Ошибочные оценки Сталина связывали его дипломатию по рукам. Единственным ее подлинным успехом в тот период было заключение договора о нейтралитете с Японией, подписанного в апреле 1941 г. Конечно, не сам по себе этот пакт удержал позже японцев от нападения на СССР, но все же он отчасти облегчил тяжелое положение Советского Союза. Еще в январе 1941 г. Москва заключила с Германией экономическое соглашение: в обмен на сырье немцы обязались поставлять машины и оборудование. Для Берлина это соглашение с самого начала входило составной частью в обманную операцию, призванную усыпить бдительность Москвы. Немцы почти сразу начали игнорировать взятые на себя обязательства, которые, напротив, со слепым педантизмом выполнялись их партнерами вплоть до 21 июня.
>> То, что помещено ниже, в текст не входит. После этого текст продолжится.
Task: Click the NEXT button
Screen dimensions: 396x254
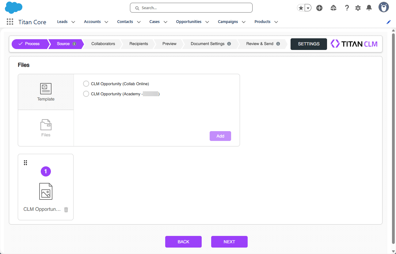Action: click(229, 242)
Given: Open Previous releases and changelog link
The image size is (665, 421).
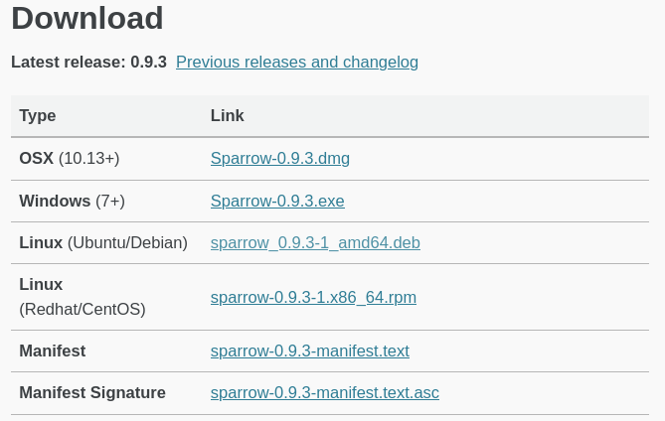Looking at the screenshot, I should click(x=297, y=63).
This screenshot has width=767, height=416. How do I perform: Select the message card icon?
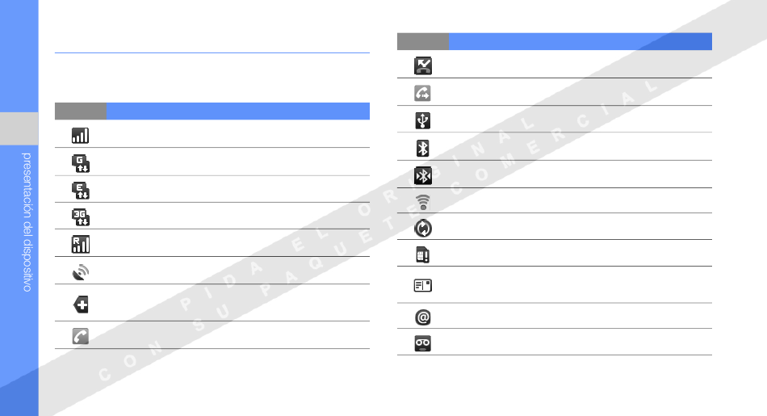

СССР пытался противодействовать продвижению Гитлера на Балканах, подчеркнув в особенности свой интерес к позиции Болгарии[56]. /17/ Однако когда главарь нацистов решил оккупировать Грецию и Югославию, то его войска с согласия правительства Софии разместились и на болгарской территории. 5 апреля 1941 г. Советский Союз заключил договор о дружбе и ненападении с Югославией — доказательство стремления противостоять притязаниям Гитлера. На следующий день, однако, германские войска вторглись в Югославию, так что Советский Союз даже не успел выразить протеста. Мало того, неделю спустя, когда японский министр Мацуока уезжал из Москвы, Сталин лично провожал его на вокзале (жест, непривычный для него), чтобы нарочито публично продемонстрировать японским визитерам и немецким дипломатам свое стремление «оставаться друзьями»[57].
В отношениях с США, напротив, был достигнут небольшой прогресс. Не улучшились отношения и с Англией. Один влиятельный советский историк высказал в адрес сталинского руководства упрек по поводу того, что весной 1941 г. оно не предприняло необходимых и возможных шагов для налаживания сотрудничества с западными державами[58]. Хотя автор этот остался в одиночестве, суждение его справедливо. Можно только добавить, что английский посол в СССР лейборист Стаффорд Криппс в своем слишком откровенном желании перетянуть Москву на свою сторону отнюдь не сделал эту операцию более легкой, лишь обострил «болезненную мнительность и подозрительность» Сталина. Даже искусно составленное знаменитое послание, которым Черчилль 3 апреля предупредил Сталина о перемещениях германских войск, оказалось частично обесцененным в результате лихорадочного давления на Советское правительство, предпринимавшегося тогда Криппсом[59].